Someone has written a functional Llama2 inference engine in x86 real mode assembly, compressed it to 1356 bytes, and made it boot directly from a disk sector. No Linux, no Windows, no runtime. You turn on the machine and the model starts generating text.
Now, it's important to be honest about what this actually is: the project runs stories260K, a toy model with 260,000 parameters, hardcoded architecture and prompt, and greedy argmax sampling. The context window stops at 512 tokens. This isn't something you'll replace Claude with on Friday. As the project itself admits: performance and precision are not optimal — it's a deliberate trade-off for size.
The point isn't what it can do. The point is that it exists at all.
So why do people care? Because this is one of those rare projects that forces you to fundamentally rethink what inference truly requires. The entire community discussion revolves around precisely that: what is the absolute floor? Can one go lower? What happens if you try a slightly larger model — the author himself mentions that stories15M would probably require a transition to protected mode, which breaks the entire concept.
It's also a technical curiosity that the project operates in x86 real mode — a mode most modern OSes never touch, where you only have access to 1 MB of addressable memory.
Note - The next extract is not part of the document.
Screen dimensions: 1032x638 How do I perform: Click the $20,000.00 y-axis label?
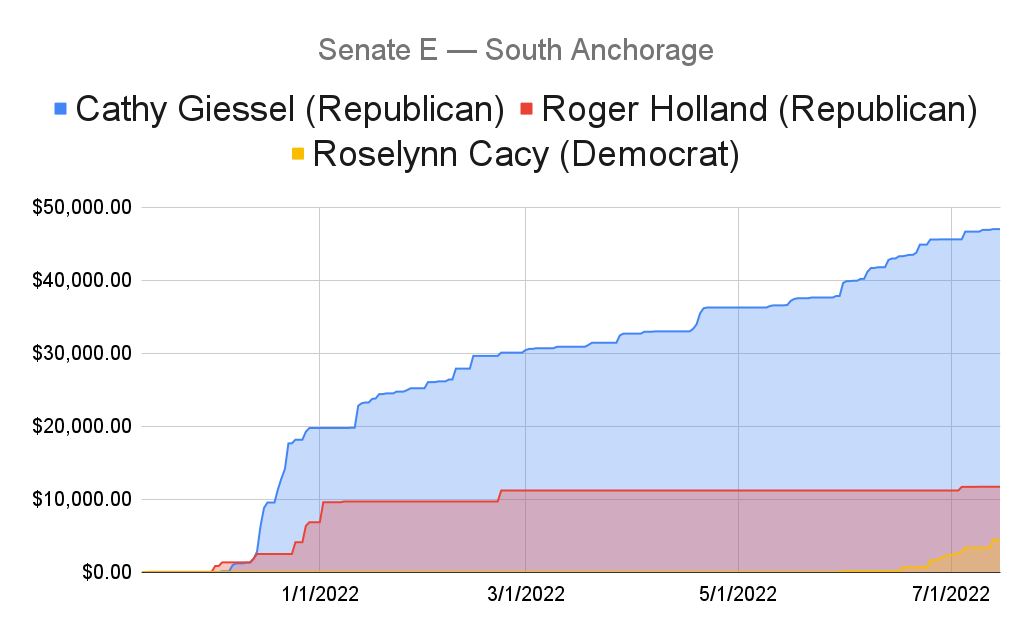coord(82,427)
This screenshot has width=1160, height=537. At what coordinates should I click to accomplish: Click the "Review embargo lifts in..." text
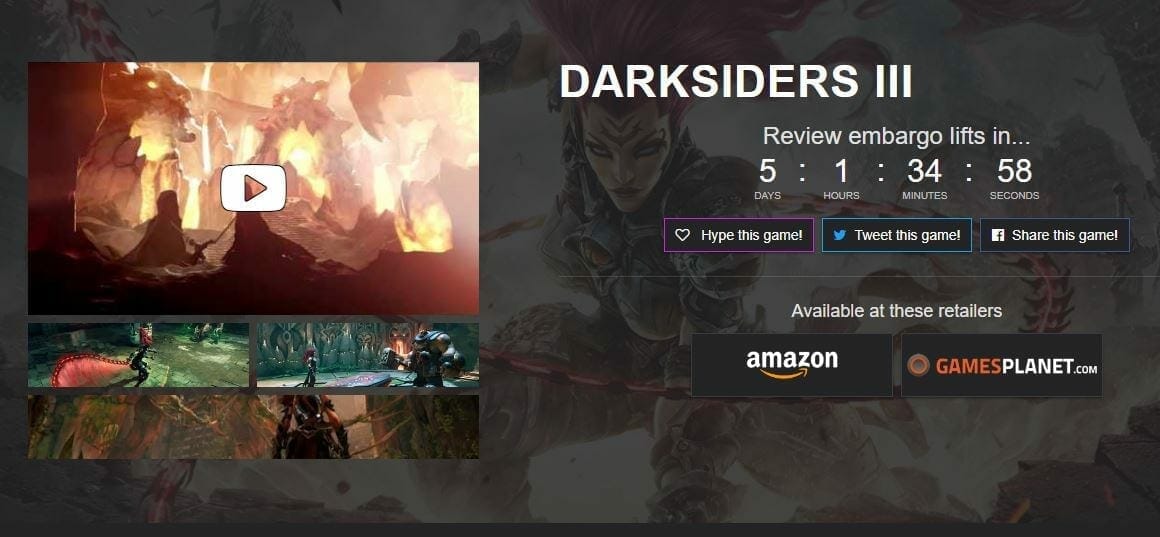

That it's even possible to run transformer inference there, even on a tiny model, is not trivial.
For people working with edge AI, embedded systems, or just curious about the lower echelons of what modern hardware can do without the abstraction layers we're used to, this is genuinely interesting engineering work. It's also a reminder that the AI field still has room for people who think in bytes, not just in billions of parameters.
Be aware that this is an early signal from a niche community — no one has independently verified all technical claims yet, and the project is openly available on GitHub for those who want to dig in themselves.
Worth following if you're in the edge/embedded world.